### DATA EXCERPTS
○ ○ ○ ○ ○
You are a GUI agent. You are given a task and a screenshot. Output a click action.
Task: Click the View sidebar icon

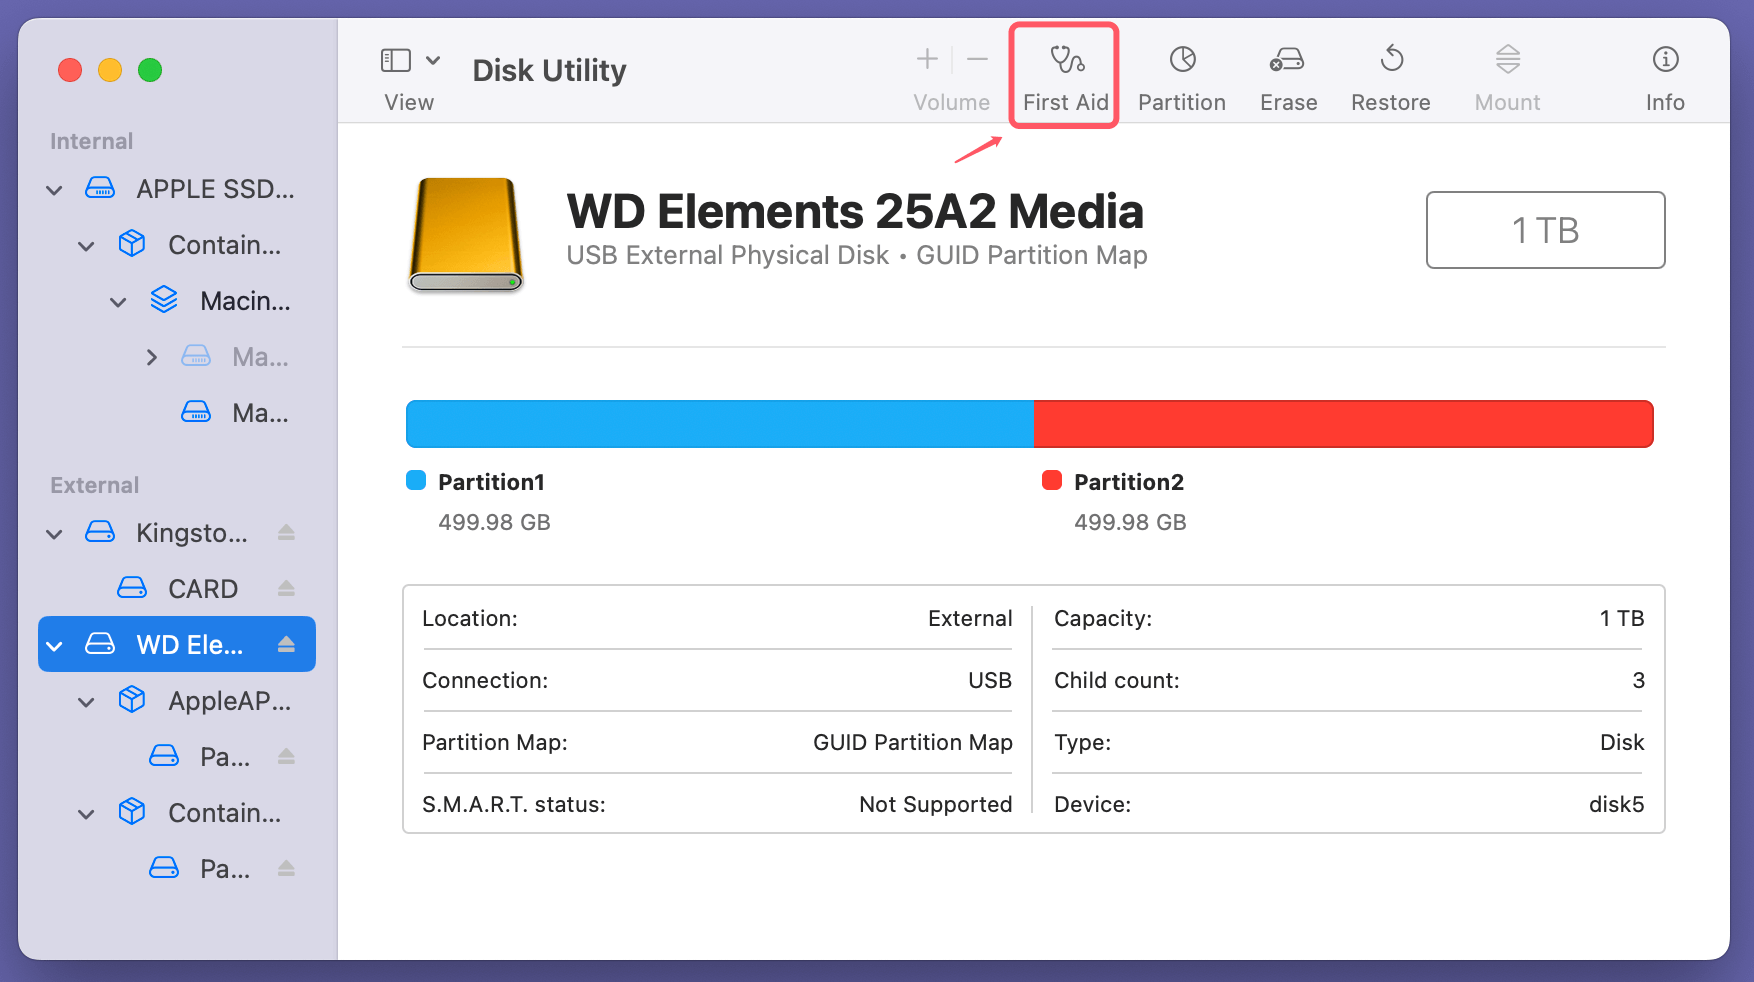click(x=396, y=60)
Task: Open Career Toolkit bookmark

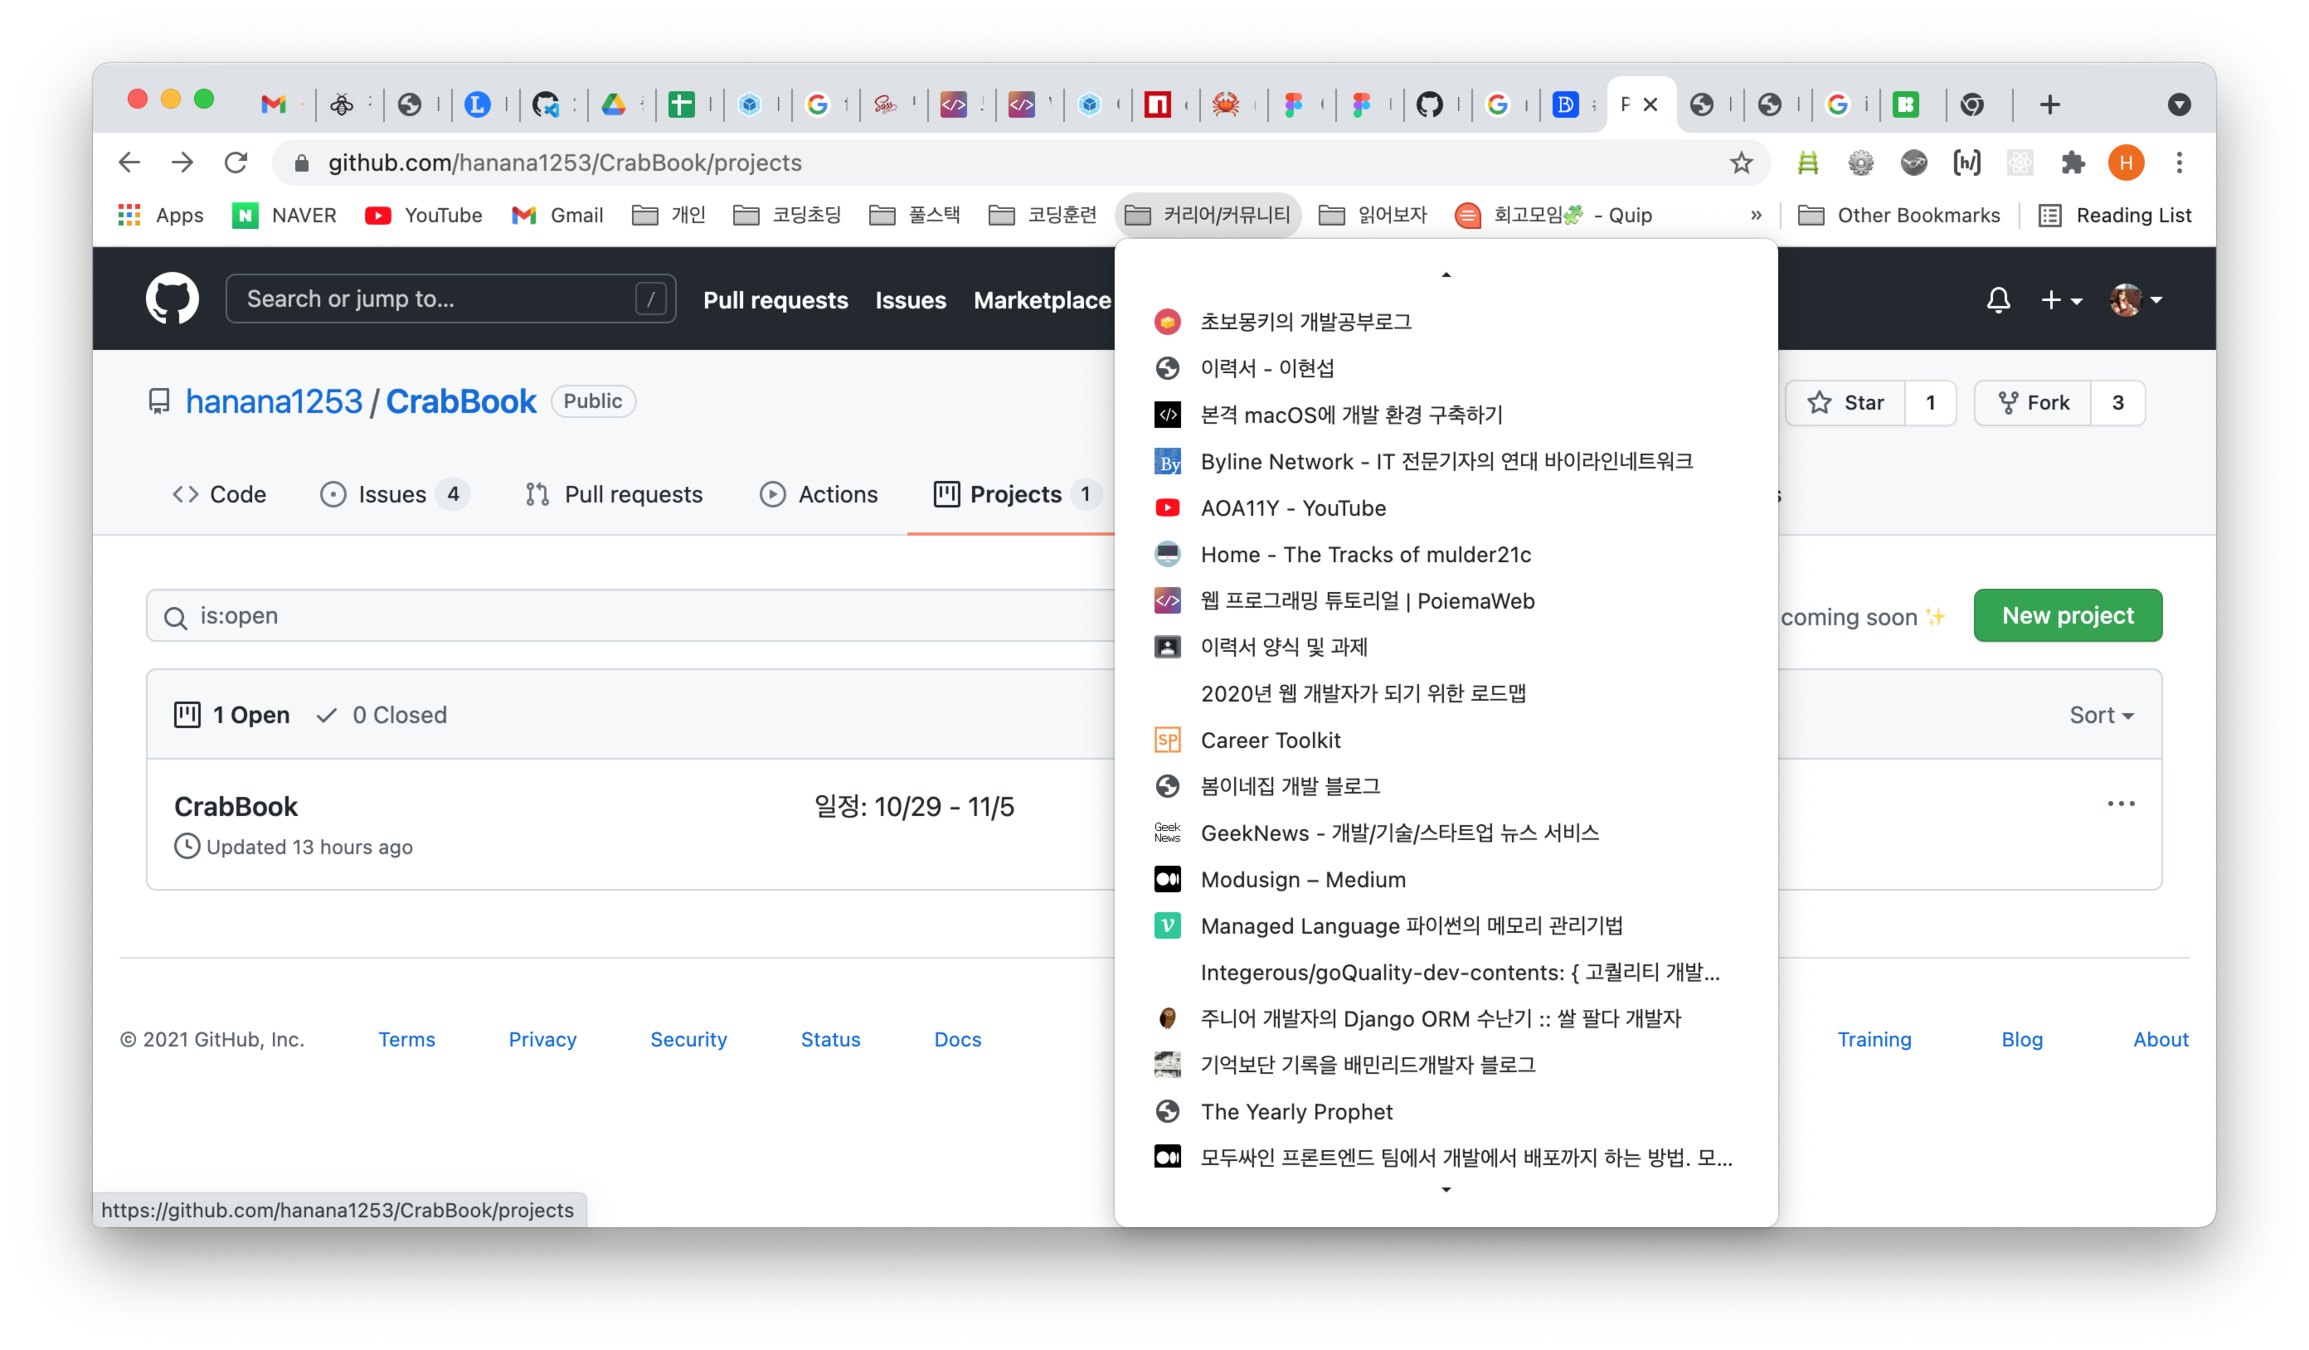Action: point(1270,740)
○ ○ ○ ○ ○
### WHAT IS REQUIRED
Leave out all images, then reproduce the entries above exactly.

### FINISHED TASK
You are a GUI agent. You are given a task and a screenshot. Output a click action.
Task: Click the View sidebar icon

click(x=396, y=60)
Task: Open Career Toolkit bookmark

Action: point(1270,740)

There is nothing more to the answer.